秦皓注意到,小廝對這位的稱呼是“三哥”,心下暗道難道此人是冥蠍部的。
酒很快上來,小廝戰戰兢兢地給男子和秦皓倒上。
贏幼真依舊保持著麵壁的姿勢,一動不動。夏風也低著頭,小口喝著熱水。
秦皓感覺這丫頭不太對開口道:“幼真你不舒服?要不你先去房間休息?”
贏幼真肩膀幾不可察地抖了一下,沒回頭,也沒吭聲。
那青衣男子臉上卻浮現出一絲更加耐人尋味的笑意,彷彿看到了什麼極其有趣的事情。
他端起酒杯,朝著秦皓和夏風示意:“能在這荒郊野嶺相遇便是緣分。來,我先敬二位一杯。”
說罷仰頭將杯中酒一飲而盡,動作極為瀟灑。
秦皓和夏風對視一眼,都覺得這人著實有些過於強勢了。
但人家禮數到了,酒也敬了,秦皓也不矯情,點點頭端起自己那杯酒,也幹了。
青衣男子放下酒杯,目光重新落在秦皓身上,帶著毫不掩飾的打量,尤其是在冥判和百劫上多停留了片刻,然後笑道:“看小兄弟風塵僕僕,不知從何處來,往何處去?”

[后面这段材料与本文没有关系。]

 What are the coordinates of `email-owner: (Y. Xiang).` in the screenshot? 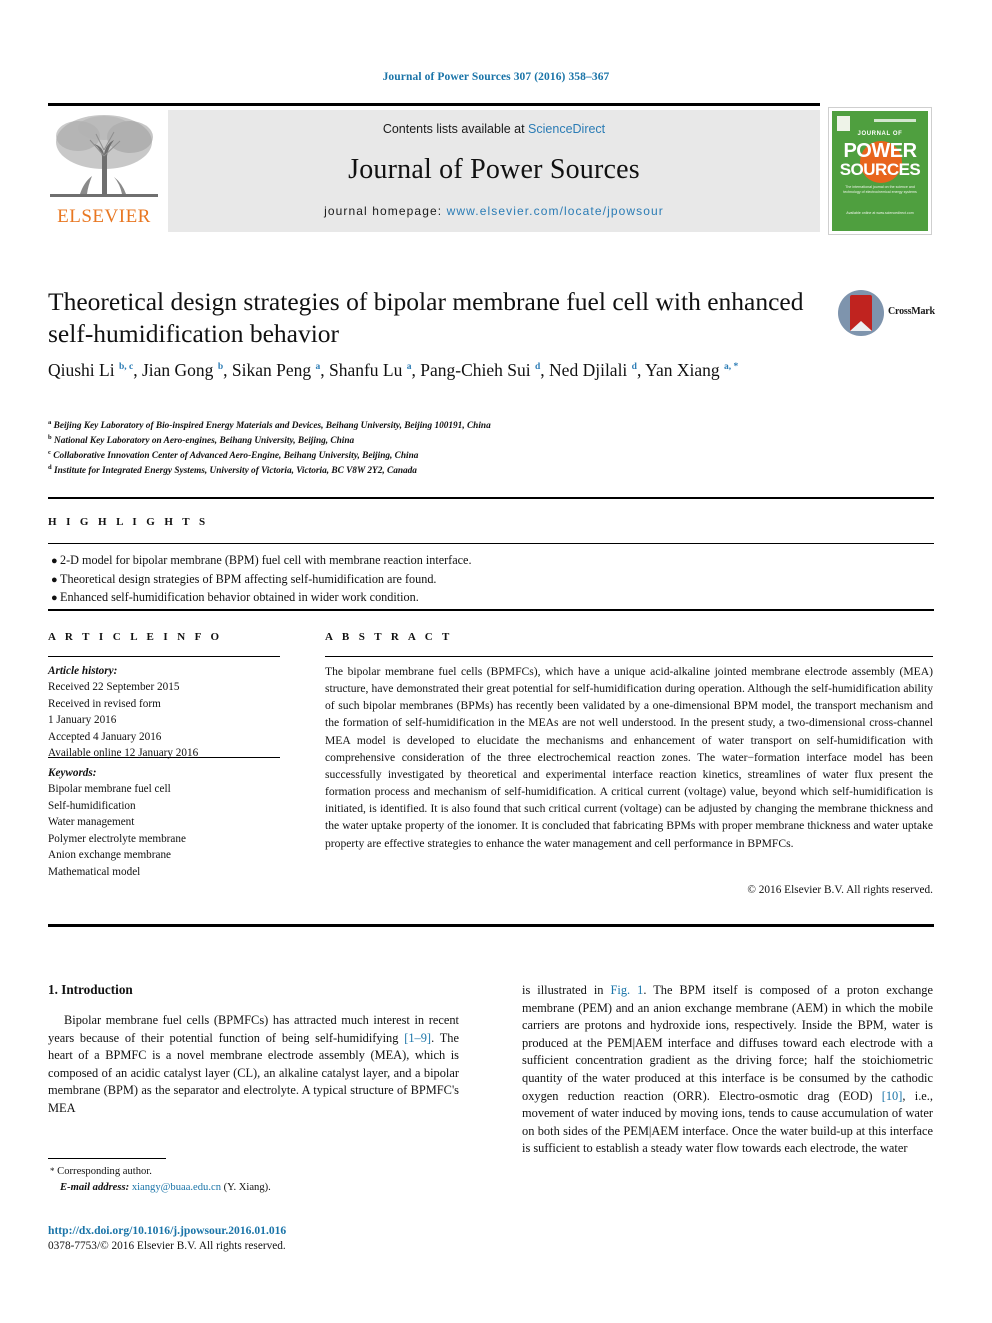 It's located at (247, 1187).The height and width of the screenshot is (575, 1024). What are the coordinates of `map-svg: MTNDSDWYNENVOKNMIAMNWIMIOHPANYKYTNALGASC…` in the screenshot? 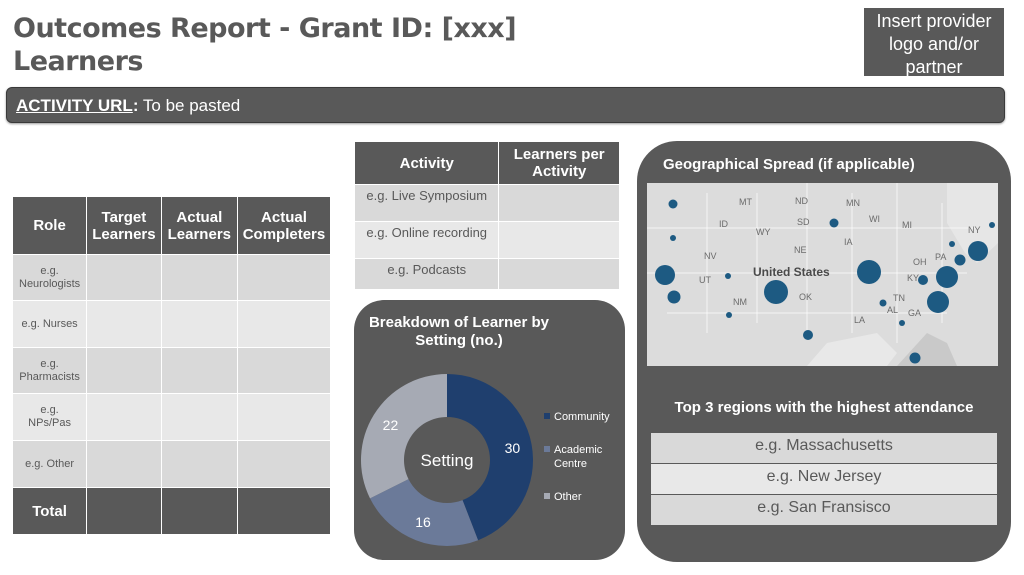 It's located at (822, 274).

秦皓放下酒杯,語氣平常:“從家裏出來歷練,沒什麼固定去處,走到哪算哪。聽說毒漠城是赤漠州西南大城,想去見識見識。”
“毒漠城啊……”青衣男子點點頭,手指輕輕敲著桌麵:“其實也沒什麼太特別的,無非就是在一個平平無奇的礦區罷了,之所以能存在,也是靠著旁邊那片毒漠禁區的庇護。”
“哦?”
秦皓適時露出一點感興趣的神色,“此話怎講?”
禁區不是危險之地嗎,如何能庇護城池?
男子似乎談興頗濃,笑盈盈道:“這毒漠禁區說來也巧,正是冥蠍部的一位聖墟境強者隕落後所化。”

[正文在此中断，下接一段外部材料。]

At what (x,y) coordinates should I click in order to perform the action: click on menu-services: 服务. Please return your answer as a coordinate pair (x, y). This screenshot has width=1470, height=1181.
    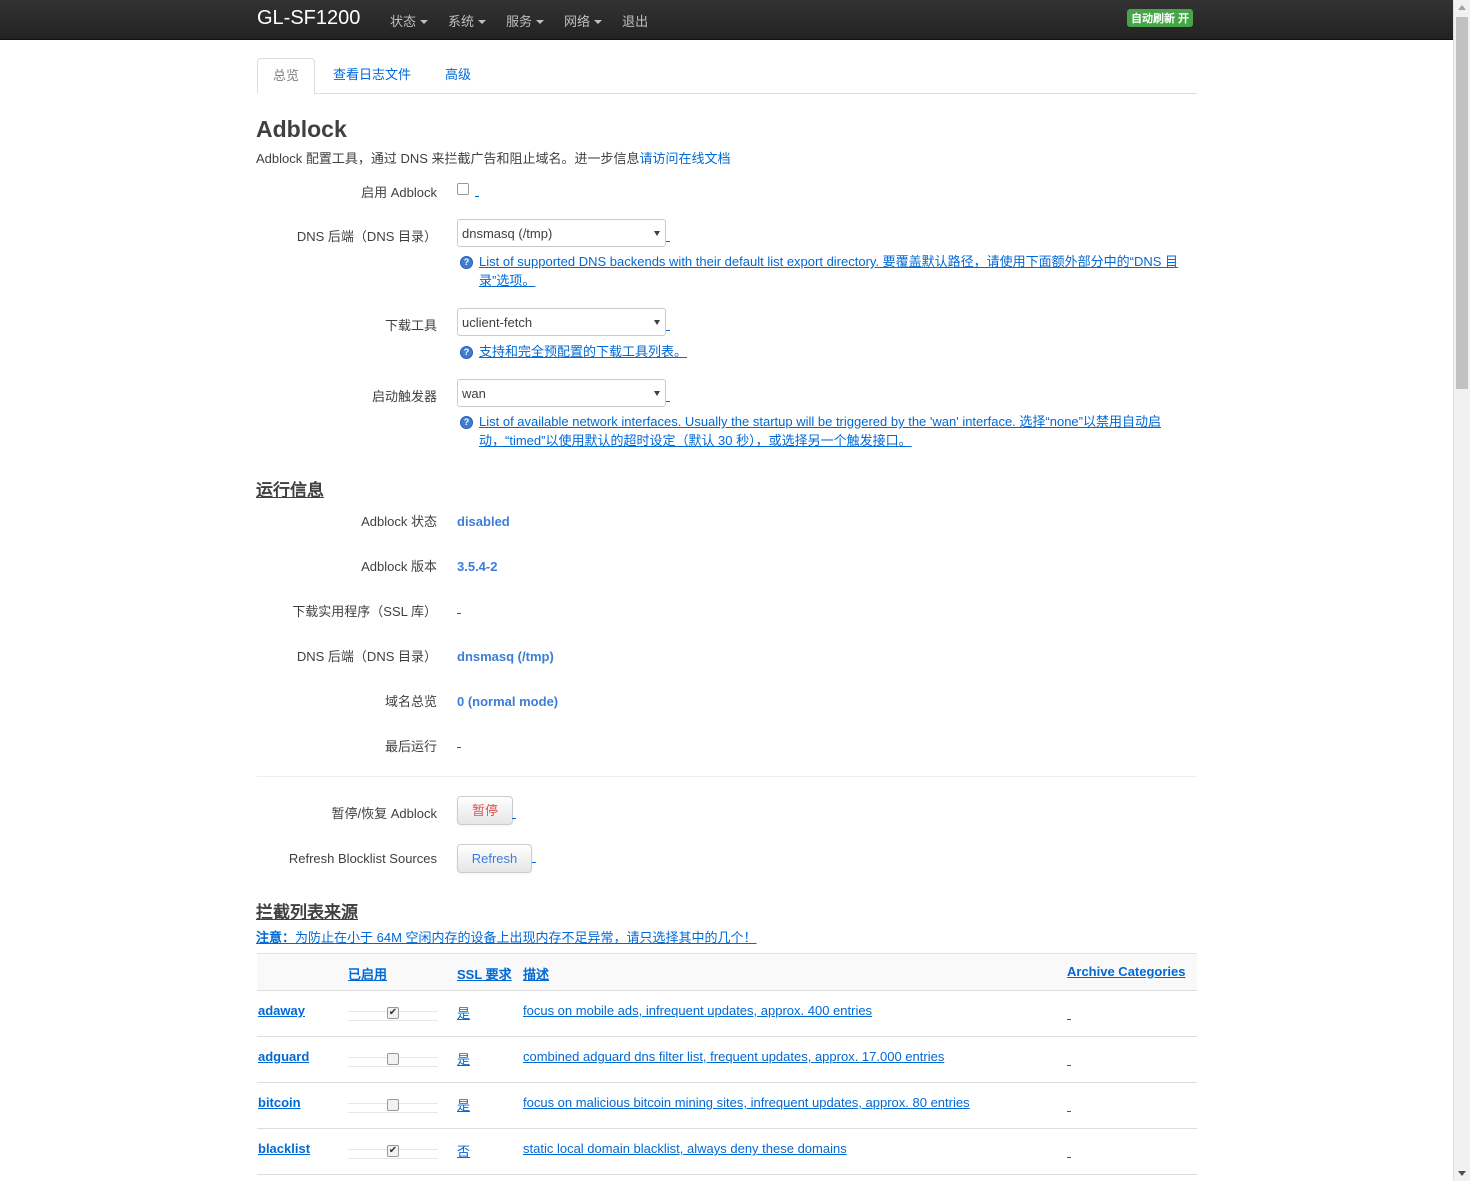
    Looking at the image, I should click on (526, 20). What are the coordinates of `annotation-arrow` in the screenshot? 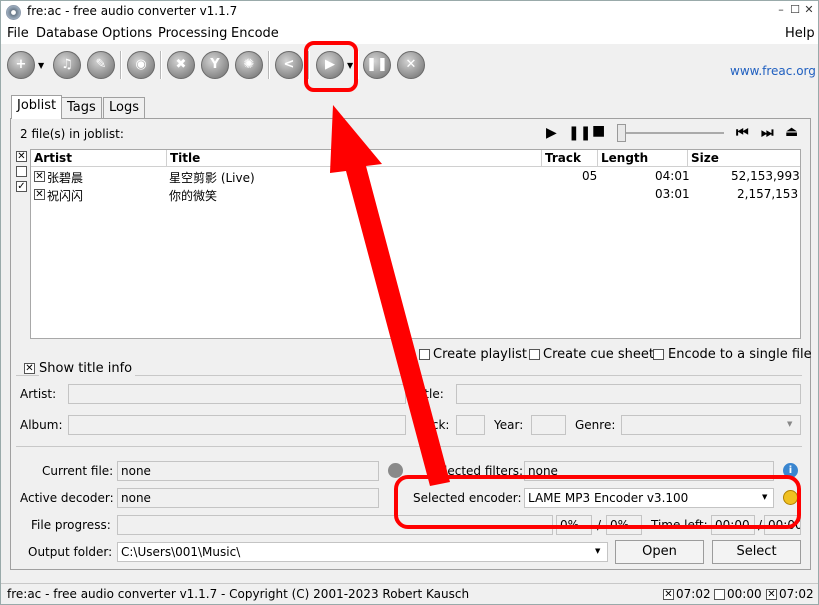 It's located at (390, 296).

他這話說得輕描淡寫,卻讓櫃枱後一直豎著耳朵聽的掌櫃臉色微微一變,但沒敢出聲。
換做別人敢在大庭廣眾之下如此議論部族聖墟境,他早就翻臉拿人了,可對眼前這位“三哥”,他隻能當沒聽見。
男子繼續道:“這位聖墟境的性格嘛……比較奇怪,為人跳脫不羈。自從踏入脫凡境後,就很少待在部族裏,喜歡四處雲遊,探尋古蹟險地。等到成就聖墟,更是如此。”

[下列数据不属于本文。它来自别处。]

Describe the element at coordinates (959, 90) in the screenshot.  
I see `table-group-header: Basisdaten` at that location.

“部族的規矩和命令,在他眼裏跟沒有差不多,可讓當時的冥蠍部頭疼得不行。”
他語氣輕鬆,甚至還帶著點調侃道:“後來嘛,因為一場波及甚廣的大戰,這位聖墟境不得不趕回來救援部族。最後他雖然護住了當時的冥蠍部,但自己也力戰而亡,化作瞭如今這片毒漠禁區。”
“不過也因為這禁區的存在,阻止了血獸侵襲。”
男子說到這裏,輕輕搖了搖頭,語氣裏帶著點唏噓的笑意:“活著的時候,從不理會部落,死後卻又陰差陽錯地,成了部族延續的一道特殊屏障,所以說造化弄人啊。”